═════ Text block

Famously coined The Sunshine Vitamin, vitamin D has built quite a reputation for itself. This vitamin is one of the main nutrients we absorb from the bright rays of the Sun. When the skin is exposed to ultraviolet radiation, vitamin D is formed from a cholesterol derivative and absorbed into the circulatory system, where it begins to play its functional role in the body as Vitamin d3 (its active form). The Sun is a natural d3 supplement and is the primary way we intake this vitamin. After absorption, vitamin d3 is then transported to the liver for storage and deposits are found in the skin, brain, spleen, and bones. Although we do need to allow pure Sun exposure to absorb this vitamin, Sun safety practices should still be put in place. After about 5-10 minutes of Sun exposure, sunscreen that is a SPF15 or higher, should be applied for the duration of your time outdoors.
In this article we will be exploring this essential vitamin and its impact on our health.
Why is this vitamin so important?
Although vitamin D wears many hats in the body, its most important roles lie in its contribution to the strength of our immune system, skeletal system, and mood balance. Immune cells contain vitamin D receptors, which means they respond to vitamin d and utilize it to help create more immune fighting defenses in the body. Vitamin D also plays a role in preventing autoimmune disease, which studies have shown low levels being associated with disease like Multiple Sclerosis, Rheumatoid Arthritis and Lupus. Vitamin D is involved in the absorption of Calcium and the assimilation of Phosphorus, two key nutrients for bone formation. Without vitamin D, we could not maintain strong bones and teeth. It helps to regulate the amount of Calcium and Phosphorus in the blood.
Studies have found a link between low levels of vitamin D and depression. During the Winter months, a condition called S.A.D or Seasonal Affective Disorder becomes more predominant due to the lack of sunlight. Symptoms of S.A.D include depression, sadness, withdrawal, and a loss of “zest” for life. Vitamin D supplementation has shown promising results in individuals who suffer from depression and mood imbalance.
Wintertime, clouds, and smog reduce the body’s production of this sunshine vitamin. Deficiency can become more prevalent in people who live in cold, damp climates or in vegans, if conscious intake is not prioritized. Symptoms of deficiency include fatigue, muscle pain, bone pain and weakness. An adequate d3 supplement is essential at this time of year as to prevent deficiency and most importantly, to keep the immune system strong.

══════════
═════ Given data

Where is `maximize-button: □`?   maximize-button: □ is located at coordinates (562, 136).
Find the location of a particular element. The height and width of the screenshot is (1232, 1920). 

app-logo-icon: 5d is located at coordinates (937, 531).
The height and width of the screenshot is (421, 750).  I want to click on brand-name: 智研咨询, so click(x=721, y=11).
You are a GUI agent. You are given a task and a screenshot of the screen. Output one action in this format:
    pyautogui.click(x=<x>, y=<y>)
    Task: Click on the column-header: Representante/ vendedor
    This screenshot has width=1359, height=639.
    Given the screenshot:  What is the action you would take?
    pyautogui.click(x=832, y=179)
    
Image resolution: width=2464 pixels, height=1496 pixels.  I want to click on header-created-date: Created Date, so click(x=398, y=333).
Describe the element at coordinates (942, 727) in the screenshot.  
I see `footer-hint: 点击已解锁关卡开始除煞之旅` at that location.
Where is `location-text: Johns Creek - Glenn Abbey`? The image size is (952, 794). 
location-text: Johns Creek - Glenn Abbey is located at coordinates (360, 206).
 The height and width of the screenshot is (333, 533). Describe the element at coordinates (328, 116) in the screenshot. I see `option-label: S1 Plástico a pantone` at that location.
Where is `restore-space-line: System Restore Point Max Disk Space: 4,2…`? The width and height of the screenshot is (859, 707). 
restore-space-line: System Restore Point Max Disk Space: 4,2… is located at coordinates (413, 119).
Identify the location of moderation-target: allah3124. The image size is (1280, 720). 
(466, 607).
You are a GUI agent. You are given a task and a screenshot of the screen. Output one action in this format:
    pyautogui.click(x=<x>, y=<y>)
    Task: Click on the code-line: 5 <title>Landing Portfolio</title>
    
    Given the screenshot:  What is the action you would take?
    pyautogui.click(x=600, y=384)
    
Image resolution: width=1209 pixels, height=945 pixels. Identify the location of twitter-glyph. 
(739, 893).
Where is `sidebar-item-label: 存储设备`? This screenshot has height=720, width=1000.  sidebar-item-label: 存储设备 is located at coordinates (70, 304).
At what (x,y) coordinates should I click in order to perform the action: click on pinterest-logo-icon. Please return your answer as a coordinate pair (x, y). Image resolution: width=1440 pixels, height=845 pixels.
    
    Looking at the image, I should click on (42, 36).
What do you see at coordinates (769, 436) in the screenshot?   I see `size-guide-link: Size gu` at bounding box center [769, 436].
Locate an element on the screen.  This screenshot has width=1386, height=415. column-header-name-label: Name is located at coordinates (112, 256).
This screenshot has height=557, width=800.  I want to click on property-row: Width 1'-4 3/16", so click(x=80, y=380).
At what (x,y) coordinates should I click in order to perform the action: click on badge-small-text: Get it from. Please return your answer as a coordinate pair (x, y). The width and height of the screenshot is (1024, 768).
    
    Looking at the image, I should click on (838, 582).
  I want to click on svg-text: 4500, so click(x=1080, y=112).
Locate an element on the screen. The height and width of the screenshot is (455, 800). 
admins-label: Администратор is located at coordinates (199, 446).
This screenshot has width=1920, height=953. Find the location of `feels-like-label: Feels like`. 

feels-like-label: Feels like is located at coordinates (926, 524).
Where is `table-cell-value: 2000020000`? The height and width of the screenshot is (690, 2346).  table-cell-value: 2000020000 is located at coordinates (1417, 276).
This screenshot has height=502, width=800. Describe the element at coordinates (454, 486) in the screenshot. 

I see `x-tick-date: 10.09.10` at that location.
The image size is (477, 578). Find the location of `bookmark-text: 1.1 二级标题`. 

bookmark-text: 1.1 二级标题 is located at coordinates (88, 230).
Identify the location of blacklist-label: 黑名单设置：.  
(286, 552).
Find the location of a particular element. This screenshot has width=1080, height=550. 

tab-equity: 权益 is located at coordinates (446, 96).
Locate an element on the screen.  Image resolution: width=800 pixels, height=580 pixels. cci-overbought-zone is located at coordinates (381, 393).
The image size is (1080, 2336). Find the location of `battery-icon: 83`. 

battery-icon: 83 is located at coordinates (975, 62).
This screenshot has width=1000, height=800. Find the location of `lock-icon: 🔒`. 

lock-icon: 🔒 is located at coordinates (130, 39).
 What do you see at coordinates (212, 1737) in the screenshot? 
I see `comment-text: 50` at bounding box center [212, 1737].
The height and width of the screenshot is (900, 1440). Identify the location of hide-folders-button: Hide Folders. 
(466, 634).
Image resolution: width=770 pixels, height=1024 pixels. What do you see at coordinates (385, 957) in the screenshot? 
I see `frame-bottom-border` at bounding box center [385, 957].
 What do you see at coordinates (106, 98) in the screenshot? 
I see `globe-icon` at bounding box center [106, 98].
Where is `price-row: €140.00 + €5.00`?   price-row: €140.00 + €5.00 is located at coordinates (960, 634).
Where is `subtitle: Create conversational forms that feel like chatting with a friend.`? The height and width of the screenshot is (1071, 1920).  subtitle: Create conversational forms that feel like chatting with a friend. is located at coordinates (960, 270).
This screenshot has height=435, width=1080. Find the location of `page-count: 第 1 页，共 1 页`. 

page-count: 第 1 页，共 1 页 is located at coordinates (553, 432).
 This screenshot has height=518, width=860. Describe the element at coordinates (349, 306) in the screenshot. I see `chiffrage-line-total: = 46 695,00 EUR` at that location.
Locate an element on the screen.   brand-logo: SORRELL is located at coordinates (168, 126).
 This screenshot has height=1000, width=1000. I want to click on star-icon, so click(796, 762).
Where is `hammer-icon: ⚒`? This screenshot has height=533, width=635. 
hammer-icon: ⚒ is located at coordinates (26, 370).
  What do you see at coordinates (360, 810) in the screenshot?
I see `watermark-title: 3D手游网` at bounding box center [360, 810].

══════════

## Explore the material
1 – From the vitamin D text, list every symptom of deficiency it names.
2 – Proceed with the vitamin D text, picking up after its final sentence.
The lines are separate material and have nothing to do with the vitamin D text.

## Task-by-task answers
1 – Fatigue, muscle pain, bone pain, weakness

2 –
This vitamin also helps to fight fatigue naturally as well as regulate blood glucose levels, which plays a huge role in diabetes prevention. Other functions include maintaining the nervous system, heart function, and normal blood clotting. You can check out other vitamin d3 health benefits and uses here.
How Much do we Need?
There are 4 common diseases associated with Vitamin D deficiency, but they can be easily prevented when our bodies receive the RDA (recommended daily allowance). A healthy adult requires about 4000 IU of vitamin D daily, but that number can easily increase if deficiencies are present. The amount of vitamin D a person needs will always vary. Especially when using vitamin d to boost the immune system, or to combat vitamin d related disease like Rickets. Noor’s Vitamin d3 5000 iu offers a healthy dose of this sunshine vitamin, giving the body exactly what it needs to stay functional and healthy.
Vitamin D is a fat-soluble vitamin, which means that taking or exposing yourself to more than the body needs, can have toxic effects. It can cause weight loss, headaches, and kidney stones with prolonged, chronic use. Although these effects are very rare, always talk to your doctor about ensuring you are receiving the correct dosage.
Incorporating Vitamin D into your daily Diet
There are many sources of vitamin D that one can incorporate into their daily regimen. The most convenient way is to supplement with vitamin d to ensure all nutritional gaps are being filled. Dietary sources of vitamin D include butter, eggs, fortified milk, fish liver and oily fish like salmon, mackerel, sardines, and herring. Other fortified beverages and food include soy milk, orange juice and breakfast cereals. Vegetarian sources include mushrooms, spirulina, and leafy greens.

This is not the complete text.